Insulin resistance is a key feature in pregnancy for women with gestational or pre-existing diabetes1. Insulin requirements steadily increase throughout the second and third trimesters2. Falling insulin requirements (FIR) and/or hypoglycaemia after the first trimester is considered an early indicator of placental insufficiency3. We present a case of flash glucose monitoring (FGM) detected hypoglycaemia heralding placental insufficiency in a Type 1 diabetes (T1D) pregnancy.
TT, a 24-year gravida 1 parity 0 woman, presented at 6-weeks’ gestation, with an unplanned pregnancy and suboptimal glycaemic management (HbA1c 9.1%). T1D was diagnosed at age 5 and managed with insulin glargine and aspart at mealtimes. Significant background history included a developmental delay.
At initial review, FGM was commenced, and she was transitioned to detemir and mealtimes insulin aspart. Glycaemic management was challenging due to cognitive impairment, limited health literacy and social supports. Low dose aspirin was started, and she developed gestational hypertension in the second trimester requiring labetalol therapy.
Ultrasonographic examination at 33-weeks demonstrated polyhydramnios with accelerated anthropometric growth with both estimated fetal weight and abdominal circumference >90th percentile.
At 35-weeks, she had increasing time below range (TBR), rising from 9% to 35% on FGM whilst insulin requirements decreased by 29% over a 4 week period. She was admitted for suspected fetoplacental compromise. Her BP was increased at 132/100 mmHg. A feto-maternal unit assessment showed abnormal umbilical and middle cerebral arterial flows and in the context of non-reassuring cardiotocography, she was delivered via emergency caesarean section. A male 3.36kg fetus, Apgar scores 8, 9, 9 was admitted to the special care nursery and received treatment for neonatal hypoglycaemia and jaundice. The placenta histology report later confirmed focal chronic villitis and villous stromal vascular karyorrhexis suggestive of low grade fetal vascular malperfusion.

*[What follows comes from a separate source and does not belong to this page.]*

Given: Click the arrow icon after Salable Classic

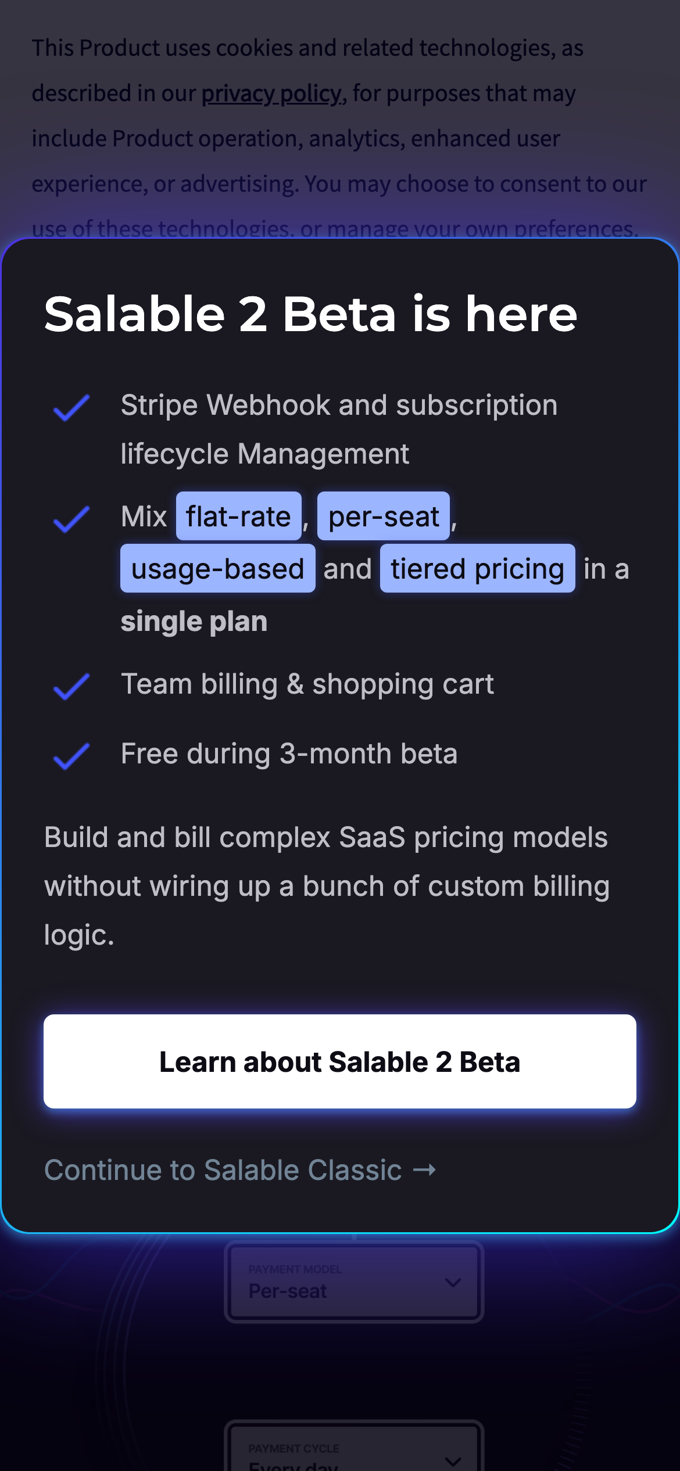Looking at the screenshot, I should 424,1169.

FIR of ≥15% from the peak daily dose after 20 weeks’ gestation are associated with an increased risk of complications related to placental dysfunction (pre-eclampsia, small for gestational age, stillbirth, prematurity, and placental abruption)4,5. Evidence guiding the management of patients with FIR is limited, leading to varied clinical interventions6. Unlike traditional blood glucose monitoring, which looks only a few points in time, continuous glucose monitoring (CGM) or FGM provides a comprehensive data that track 24 hours. Increased use of CGM or FGM in pregnancies affected by T1D, may assist clinicians in detecting and quantifying the proportion of time glucose levels are below targets and provides a useful indirect indicator of fetoplacental compromise.